Box 1 | Array CGH versus SNP microarray detection

From the following article:

Genome structural variation discovery and genotyping

Can Alkan, Bradley P. Coe & Evan E. Eichler

Nature Reviews Genetics 12, 363-376 (May 2011)

doi:10.1038/nrg2958

In array comparative genomic hybridization (array CGH), the signal ratio between a test and reference sample is normalized and converted to a log2 ratio, which acts as a proxy for copy number18, 25, 112. An increased log2 ratio represents a gain in copy number in the test compared with the reference; conversely, a decrease indicates a loss in copy number (see the figure, part a). SNP arrays generate a similar metric by comparing the signal intensities for the sample being analysed to a collection of reference hybridizations, or the rest of the population being analysed (part b, upper panel). The log ratio metric for SNP arrays demonstrates a lower per-probe signal-to-noise ratio (SNR) than array CGH (compare a and b in the figure); however, SNP arrays offer an additional metric that enables a more comprehensive assignment of copy number than does array CGH. This metric, termed B allele frequency (BAF) (part b, lower panel), can be calculated as the proportion of the total allele signal (A + B) explained by a single allele (A). The BAF has a significantly higher per-probe SNR than the log ratio data and can be interpreted as follows: a BAF of 0 represents the genotype (A/A or A/–), whereas 0.5 represents (A/B) and 1 represents (B/B or B/–). Different BAF values occur for AAB and ABB genotypes or more complex genotypes (for example, AAAB, AABB and BBBA). Homozygous deletions result in a failure of the BAF to cluster23, 24. Thus, the BAF may be used to accurately assign copy numbers from 0 to 4 in diploid regions of the genome. The BAF also allows detection of copy-neutral events such as segmental uniparental disomy (segmental UPD) or whole-chromosome UPD and identity by descent (IBD), which results when a segment of one chromosome is replaced by the other allele without a change in copy number (this is therefore not detectable by array CGH)24. An additional advantage of the BAF is that it can be used to reliably detect and type low-level mosaic gains and losses24, 113, 114 (see the figure, part b).

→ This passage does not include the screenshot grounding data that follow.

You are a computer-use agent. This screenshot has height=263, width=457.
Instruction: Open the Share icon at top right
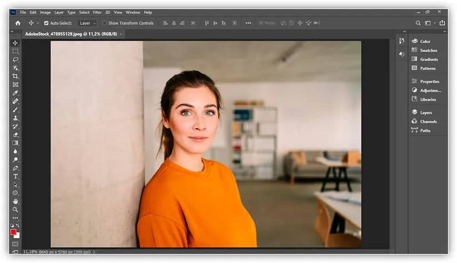[442, 23]
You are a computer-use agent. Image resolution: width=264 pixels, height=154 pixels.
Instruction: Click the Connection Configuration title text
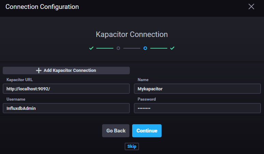tap(42, 7)
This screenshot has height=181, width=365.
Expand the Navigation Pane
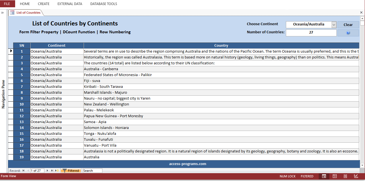(x=3, y=12)
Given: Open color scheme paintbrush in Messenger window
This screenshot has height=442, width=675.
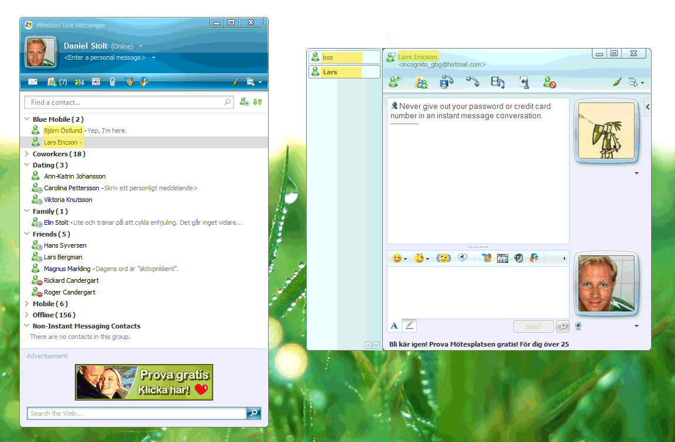Looking at the screenshot, I should [234, 82].
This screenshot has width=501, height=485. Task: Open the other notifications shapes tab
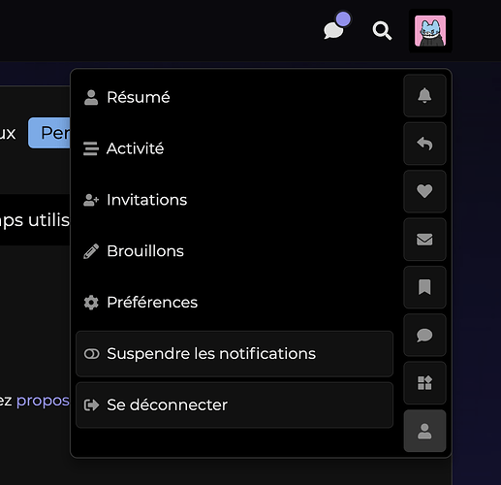coord(424,383)
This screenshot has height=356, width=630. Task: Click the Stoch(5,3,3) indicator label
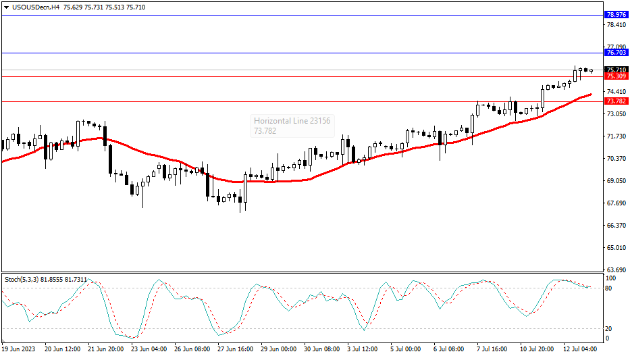pos(25,278)
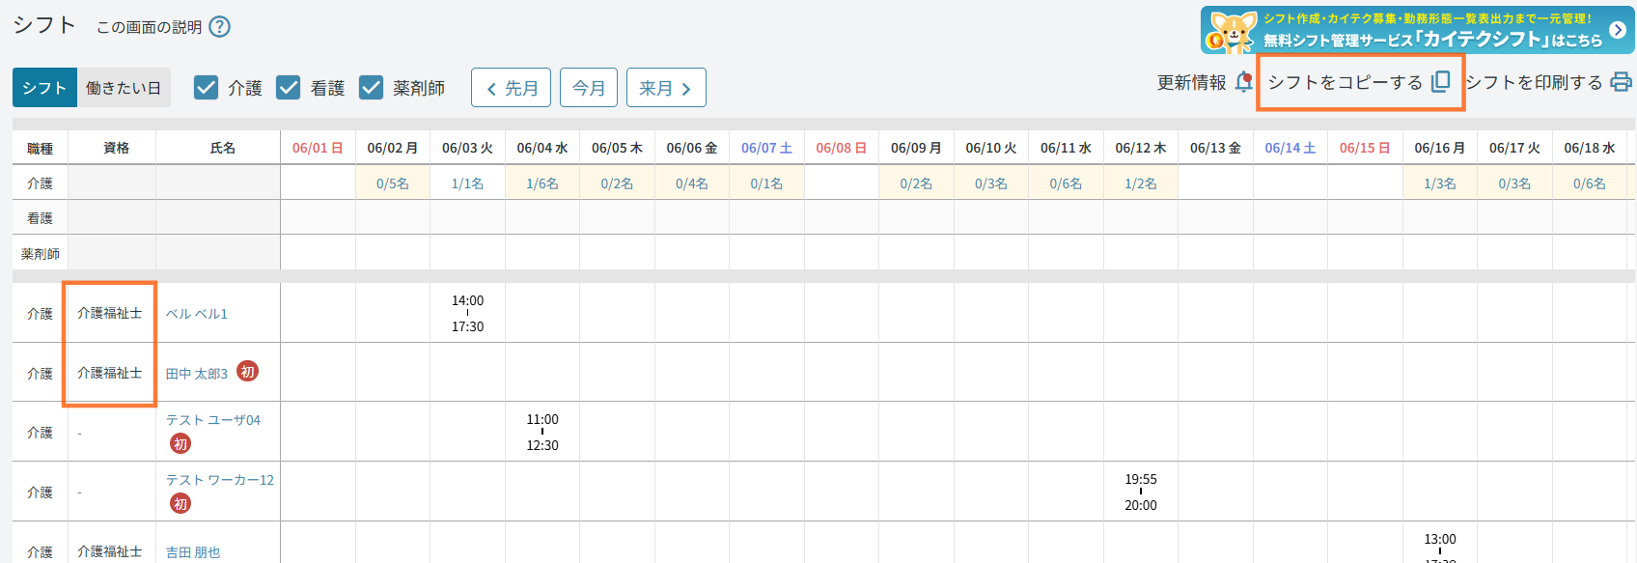Click the arrow icon on Kaiteku banner
Viewport: 1637px width, 563px height.
coord(1618,30)
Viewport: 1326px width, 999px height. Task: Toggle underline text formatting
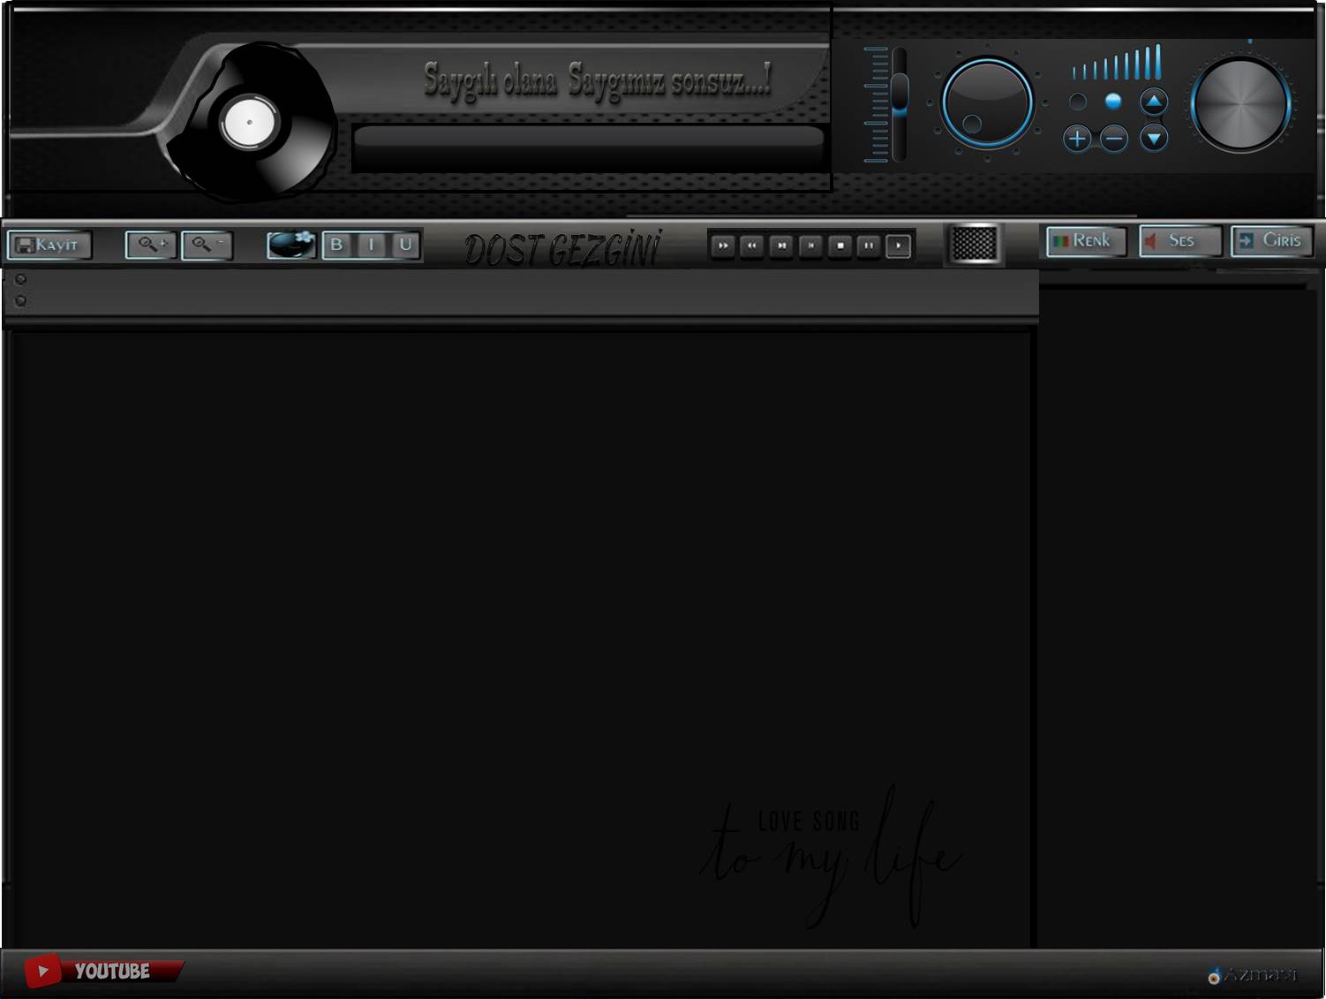click(x=405, y=245)
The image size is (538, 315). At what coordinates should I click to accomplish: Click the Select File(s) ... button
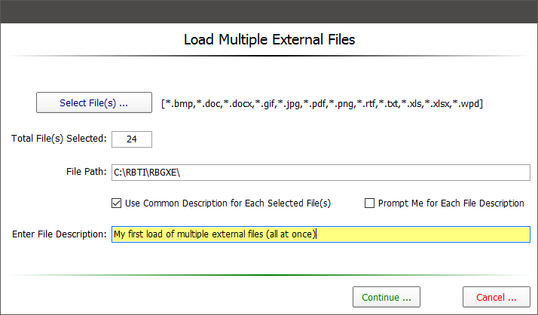pos(94,103)
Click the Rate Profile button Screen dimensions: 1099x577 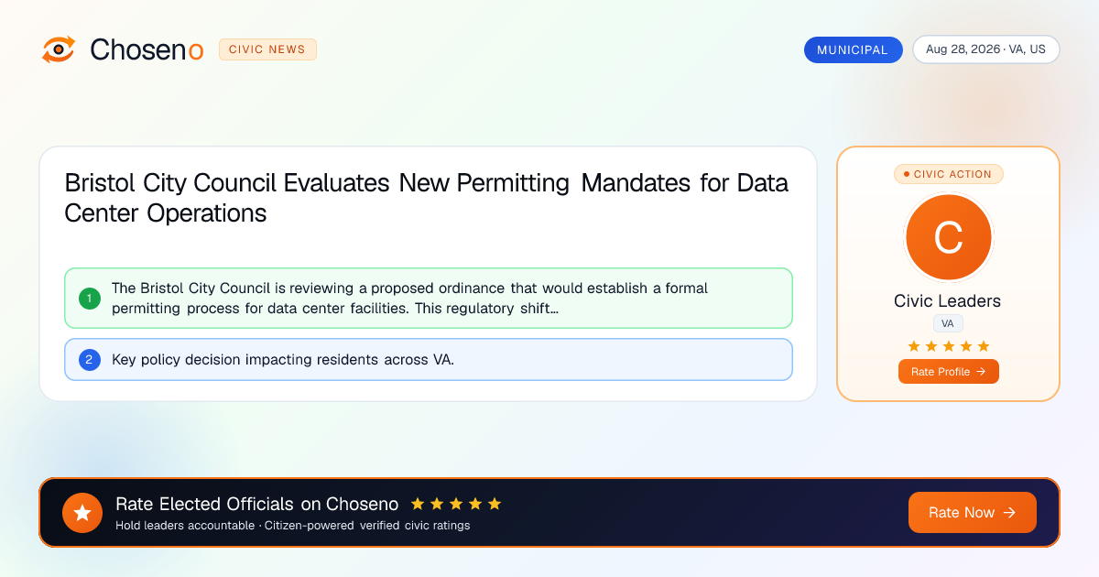coord(948,371)
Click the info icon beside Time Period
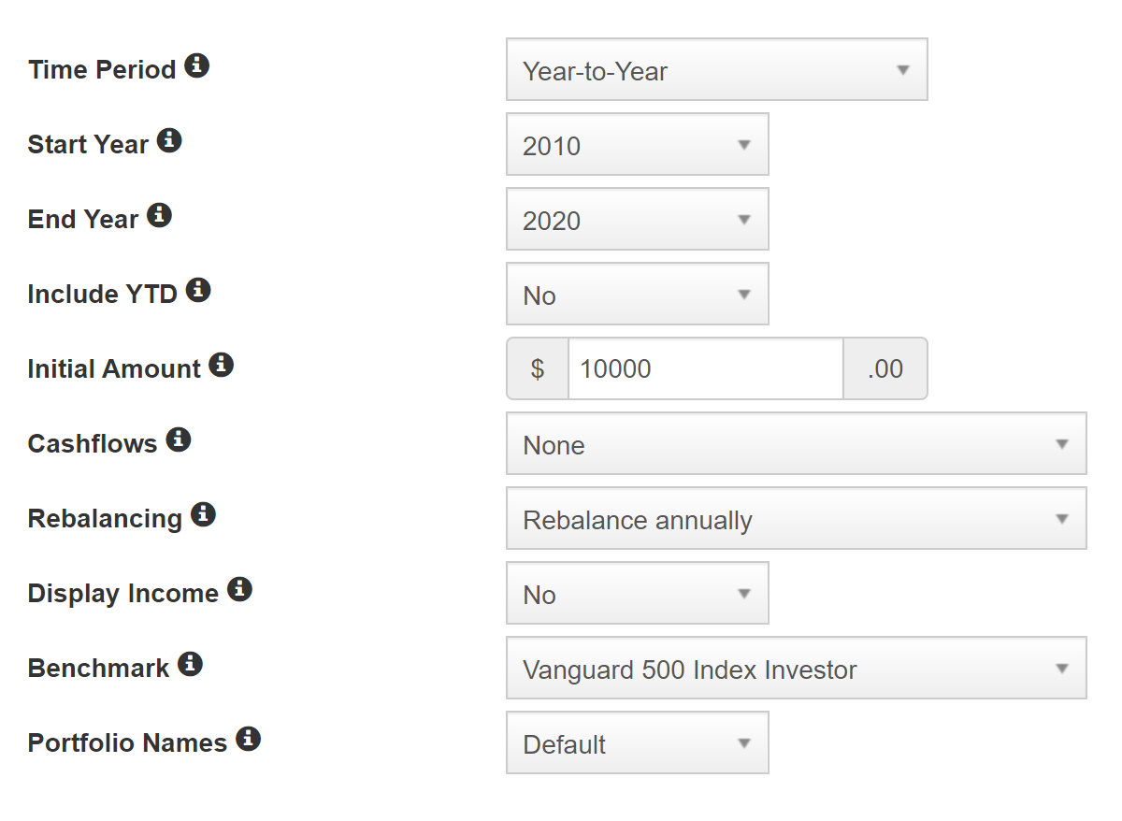This screenshot has width=1122, height=821. 196,66
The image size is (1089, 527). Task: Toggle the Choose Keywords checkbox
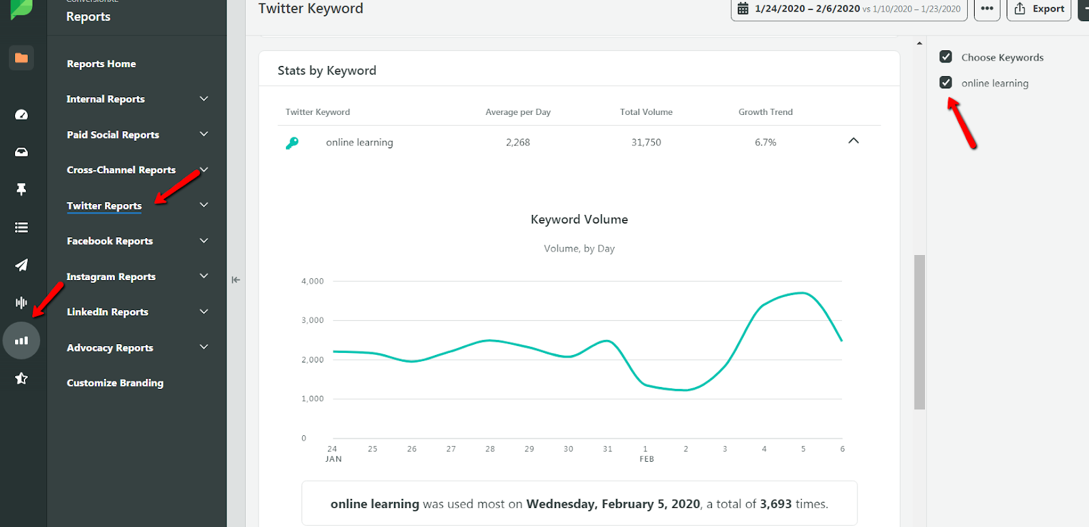click(945, 57)
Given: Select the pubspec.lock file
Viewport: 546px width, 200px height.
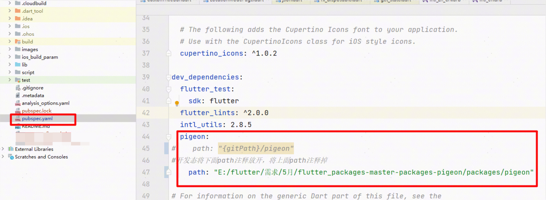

Genome structural variation discovery and genotyping 

Another important consideration in choosing an array platform is the ability to detect alterations in the size range being investigated. Array resolution is complicated by non-uniform probe distributions and differing SNRs between platforms, and as a result two platforms cannot be compared by simply counting the number of probes included. The number of probes required to detect a single-copy alteration varies between platforms, with Agilent Technologies offering the highest per-probe performance25, 26, 32. Part c of the figure shows the probe coverage of several major array platforms as determined by ResCalc25. This represents the theoretical ability to detect a copy number variant at any given location in the genome. In practice, however, thresholds of copy-number detection are typically greater owing to variable probe performance (Box 2). Although alterations can, theoretically, be detected with a single probe using the Agilent platform, we set the detection limit to a more realistic (in a discovery context) three probes. The other major array platforms tend to require more probes, with Roche NimbleGen34 and Illumina16 platforms requiring ten probes, and Affymetrix39 requiring 20 probes to reliably detect a single-copy alteration.